German commercial real estate investment rose in 2012 to the highest level in five years to €25 bn, UK-based adviser Savills reported.

German commercial real estate investment rose in 2012 to the highest level in five years to €25 bn, UK-based adviser Savills reported.

This marks an 8.5% increase compared to an already strong 2011, largely reflecting rising levels of foreign investment. I

International buyers accounted for 46% of the total investment volume in Germany in 2012, up from 31% in 2011, while investors from continental Europe were by far the most active, investing approximately €5.7 bn. The most active nationalities were Austria (€1.3 bn), France (€1.3 bn), Netherlands (€0.6 bn) and Italy (€0.5 bn).

Investment volume was also boosted by the sale of a number of large packages in the final quarter of 2012, including TLG’s commercial portfolio and 17 Karstadt properties worth €1.1 bn each including KaDeWe in Berlin. In addition, the Kranzler Eck office scheme in Berlin and the Welle in Frankfurt changed hands in transactions amounting to approximately €784 mln in total.

In December alone, approximately €4.7 bn worth of real estate changed hands. This is almost as high as each of the first three quarters, according to Marcus Lemli, CEO of Savills Germany and head of European investment.

'More than ever Germany is seen as a safe haven by many foreign investors because it is one of the most stable European economies at the moment with above-average growth prospects in the medium term, high market liquidity and a moderate public debt ratio compared to most other Eurozone countries. Foreign buyers remain strongly committed to the market and are the main reason that the €25 bn mark was surpassed in 2012. These investors tend to focus on the major cities as they offer the necessary liquidity. We expect this international interest to continue to grow in 2013, particularly from sovereign wealth funds and public pension funds.'

Overall €12.9 bn was invested in the top six German markets of Berlin, Cologne, Düsseldorf, Frankfurt, Hamburg and Munich according to Savills research, marking a 20% rise year-on-year (yoy).

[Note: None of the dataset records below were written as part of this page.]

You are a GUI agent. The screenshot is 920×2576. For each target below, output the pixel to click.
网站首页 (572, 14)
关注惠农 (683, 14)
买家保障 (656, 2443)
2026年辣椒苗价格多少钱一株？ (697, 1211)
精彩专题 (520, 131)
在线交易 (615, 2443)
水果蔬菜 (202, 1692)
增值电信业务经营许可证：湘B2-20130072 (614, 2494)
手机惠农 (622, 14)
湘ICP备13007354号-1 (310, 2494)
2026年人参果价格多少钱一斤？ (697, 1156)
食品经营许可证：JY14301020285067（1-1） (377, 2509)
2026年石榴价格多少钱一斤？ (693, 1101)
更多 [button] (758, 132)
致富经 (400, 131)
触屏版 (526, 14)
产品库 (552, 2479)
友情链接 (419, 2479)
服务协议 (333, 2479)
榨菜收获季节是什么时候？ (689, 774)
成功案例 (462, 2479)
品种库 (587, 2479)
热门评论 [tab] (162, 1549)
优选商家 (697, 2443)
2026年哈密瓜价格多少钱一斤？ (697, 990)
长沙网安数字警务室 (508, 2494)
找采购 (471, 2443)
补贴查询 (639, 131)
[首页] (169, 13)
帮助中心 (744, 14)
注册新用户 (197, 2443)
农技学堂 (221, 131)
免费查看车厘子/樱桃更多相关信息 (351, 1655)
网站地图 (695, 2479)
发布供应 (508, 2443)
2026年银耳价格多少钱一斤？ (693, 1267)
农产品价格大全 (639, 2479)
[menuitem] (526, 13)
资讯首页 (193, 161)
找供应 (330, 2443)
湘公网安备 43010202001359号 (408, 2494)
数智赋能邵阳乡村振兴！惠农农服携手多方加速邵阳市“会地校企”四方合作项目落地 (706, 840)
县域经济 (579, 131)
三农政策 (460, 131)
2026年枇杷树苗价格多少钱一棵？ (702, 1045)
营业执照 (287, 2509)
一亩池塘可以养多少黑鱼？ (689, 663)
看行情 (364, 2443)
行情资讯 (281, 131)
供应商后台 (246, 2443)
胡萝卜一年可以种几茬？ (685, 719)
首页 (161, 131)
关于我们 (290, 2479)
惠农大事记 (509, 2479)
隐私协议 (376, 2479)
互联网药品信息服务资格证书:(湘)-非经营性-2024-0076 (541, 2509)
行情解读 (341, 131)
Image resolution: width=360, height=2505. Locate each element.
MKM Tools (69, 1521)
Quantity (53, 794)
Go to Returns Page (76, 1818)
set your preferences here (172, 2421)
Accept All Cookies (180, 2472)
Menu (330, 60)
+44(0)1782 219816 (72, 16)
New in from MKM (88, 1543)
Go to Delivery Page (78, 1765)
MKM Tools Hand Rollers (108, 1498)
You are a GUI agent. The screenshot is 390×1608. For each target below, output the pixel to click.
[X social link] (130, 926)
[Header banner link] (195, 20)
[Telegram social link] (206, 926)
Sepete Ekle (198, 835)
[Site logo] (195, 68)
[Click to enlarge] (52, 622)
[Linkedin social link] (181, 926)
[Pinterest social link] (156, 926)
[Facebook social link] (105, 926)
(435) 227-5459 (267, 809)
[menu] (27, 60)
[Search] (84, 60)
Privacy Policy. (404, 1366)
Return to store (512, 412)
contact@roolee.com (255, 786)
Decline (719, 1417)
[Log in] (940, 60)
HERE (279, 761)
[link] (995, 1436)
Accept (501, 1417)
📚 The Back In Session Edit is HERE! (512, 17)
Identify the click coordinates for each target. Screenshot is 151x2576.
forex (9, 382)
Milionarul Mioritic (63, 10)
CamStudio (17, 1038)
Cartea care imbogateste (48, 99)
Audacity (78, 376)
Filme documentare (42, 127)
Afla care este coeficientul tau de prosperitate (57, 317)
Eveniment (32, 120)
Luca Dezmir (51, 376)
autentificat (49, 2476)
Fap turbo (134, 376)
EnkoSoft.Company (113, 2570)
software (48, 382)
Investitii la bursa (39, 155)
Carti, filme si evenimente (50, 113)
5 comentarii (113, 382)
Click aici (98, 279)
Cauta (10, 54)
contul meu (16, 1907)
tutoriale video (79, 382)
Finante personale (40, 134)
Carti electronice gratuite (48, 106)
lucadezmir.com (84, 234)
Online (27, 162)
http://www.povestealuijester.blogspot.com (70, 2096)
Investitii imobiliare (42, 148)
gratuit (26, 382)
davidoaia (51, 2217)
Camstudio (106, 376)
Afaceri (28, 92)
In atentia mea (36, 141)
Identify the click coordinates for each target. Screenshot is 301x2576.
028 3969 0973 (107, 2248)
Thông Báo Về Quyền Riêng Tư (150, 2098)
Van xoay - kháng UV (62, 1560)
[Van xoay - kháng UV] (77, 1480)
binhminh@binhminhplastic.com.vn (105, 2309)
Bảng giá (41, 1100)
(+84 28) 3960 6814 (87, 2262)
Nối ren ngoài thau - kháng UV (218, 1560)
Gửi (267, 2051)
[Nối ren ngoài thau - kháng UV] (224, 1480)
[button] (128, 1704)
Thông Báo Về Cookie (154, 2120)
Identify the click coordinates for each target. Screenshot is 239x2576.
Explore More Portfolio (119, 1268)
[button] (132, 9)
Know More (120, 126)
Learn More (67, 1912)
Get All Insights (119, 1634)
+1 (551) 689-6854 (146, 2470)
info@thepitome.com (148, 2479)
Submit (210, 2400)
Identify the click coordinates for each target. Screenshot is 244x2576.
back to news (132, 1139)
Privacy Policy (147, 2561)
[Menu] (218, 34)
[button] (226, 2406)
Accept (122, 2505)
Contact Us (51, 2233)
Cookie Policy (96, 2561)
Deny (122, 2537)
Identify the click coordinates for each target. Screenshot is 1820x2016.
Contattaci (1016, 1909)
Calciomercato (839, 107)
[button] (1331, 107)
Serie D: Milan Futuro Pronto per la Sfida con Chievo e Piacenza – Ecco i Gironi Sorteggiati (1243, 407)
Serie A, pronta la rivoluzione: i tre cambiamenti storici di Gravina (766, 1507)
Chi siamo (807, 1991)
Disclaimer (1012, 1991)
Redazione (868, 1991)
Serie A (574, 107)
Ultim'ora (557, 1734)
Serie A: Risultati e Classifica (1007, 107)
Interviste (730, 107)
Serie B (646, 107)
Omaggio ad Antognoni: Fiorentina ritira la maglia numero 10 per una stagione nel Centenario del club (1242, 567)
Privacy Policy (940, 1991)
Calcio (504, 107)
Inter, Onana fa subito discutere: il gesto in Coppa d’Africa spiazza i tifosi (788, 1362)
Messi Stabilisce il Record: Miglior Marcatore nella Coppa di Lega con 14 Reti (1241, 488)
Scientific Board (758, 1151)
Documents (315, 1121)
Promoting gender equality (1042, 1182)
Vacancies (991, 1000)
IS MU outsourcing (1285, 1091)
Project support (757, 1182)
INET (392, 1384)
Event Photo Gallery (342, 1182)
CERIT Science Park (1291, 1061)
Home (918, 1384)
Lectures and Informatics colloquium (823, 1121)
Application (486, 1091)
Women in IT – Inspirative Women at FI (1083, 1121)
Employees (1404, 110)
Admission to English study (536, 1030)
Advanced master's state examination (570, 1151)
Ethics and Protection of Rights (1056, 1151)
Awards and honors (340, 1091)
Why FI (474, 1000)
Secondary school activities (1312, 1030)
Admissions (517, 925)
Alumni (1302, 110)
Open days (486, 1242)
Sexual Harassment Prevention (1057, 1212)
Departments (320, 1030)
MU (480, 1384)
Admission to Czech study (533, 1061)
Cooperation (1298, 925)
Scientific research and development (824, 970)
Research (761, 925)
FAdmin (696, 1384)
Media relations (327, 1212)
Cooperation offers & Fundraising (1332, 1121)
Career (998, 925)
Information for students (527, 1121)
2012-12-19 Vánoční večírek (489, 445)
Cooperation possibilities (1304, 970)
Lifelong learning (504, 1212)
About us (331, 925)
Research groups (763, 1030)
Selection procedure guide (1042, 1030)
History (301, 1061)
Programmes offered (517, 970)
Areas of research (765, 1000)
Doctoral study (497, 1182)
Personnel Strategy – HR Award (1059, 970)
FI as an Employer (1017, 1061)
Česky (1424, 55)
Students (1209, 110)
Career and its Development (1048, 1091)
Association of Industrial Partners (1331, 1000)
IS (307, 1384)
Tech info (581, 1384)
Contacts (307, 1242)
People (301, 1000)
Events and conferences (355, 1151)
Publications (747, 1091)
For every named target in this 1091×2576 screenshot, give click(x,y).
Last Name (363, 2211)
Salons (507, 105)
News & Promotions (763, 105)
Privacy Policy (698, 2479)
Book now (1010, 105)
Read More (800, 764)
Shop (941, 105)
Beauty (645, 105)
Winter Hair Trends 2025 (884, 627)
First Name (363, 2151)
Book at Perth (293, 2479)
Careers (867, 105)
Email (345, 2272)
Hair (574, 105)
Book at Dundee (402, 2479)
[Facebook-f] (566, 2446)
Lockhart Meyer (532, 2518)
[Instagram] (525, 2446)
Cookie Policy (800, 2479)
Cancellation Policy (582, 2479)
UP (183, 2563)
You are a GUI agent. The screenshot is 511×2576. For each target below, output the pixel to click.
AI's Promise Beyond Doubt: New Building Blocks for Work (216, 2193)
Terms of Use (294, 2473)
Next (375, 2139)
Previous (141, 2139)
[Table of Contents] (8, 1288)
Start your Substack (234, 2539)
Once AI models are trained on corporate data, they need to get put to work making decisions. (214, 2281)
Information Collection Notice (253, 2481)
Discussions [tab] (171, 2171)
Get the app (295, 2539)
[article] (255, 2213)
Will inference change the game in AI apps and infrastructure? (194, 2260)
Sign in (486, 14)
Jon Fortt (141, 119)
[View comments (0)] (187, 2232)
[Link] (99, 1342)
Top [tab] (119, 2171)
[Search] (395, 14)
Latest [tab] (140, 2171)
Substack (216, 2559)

This increase is largely due to the rise in foreign investment with 52% (€6.7 bn) of the money invested in these markets in 2012 coming from abroad, compared with 35% (€3.7 bn) in 2011.

In terms of sectors specifics, all areas recorded a rise in activity in 2012 with the exception of retail. Savills research shows that €8 bn was invested in German office properties in 2012, marking a 9% increase yoy. Investment into logistics and industrial real estate increased by 51% to €1.66 bn, while €1.51 bn was invested in new developments sites (+47% yoy).

Overall the retail sector recorded €9 bn of investment transactions, representing a decrease of 17% yoy. The firm attributes this decline to a lack of product rather than falling demand, particularly in regards to shopping centres. The remaining investment went into the hotel sector (€1 bn) as well as mixed-use, social welfare and leisure properties.

The adviser is forecasting that transaction volumes in Germany will reach a similar level in 2013 to that achieved in the two preceding years.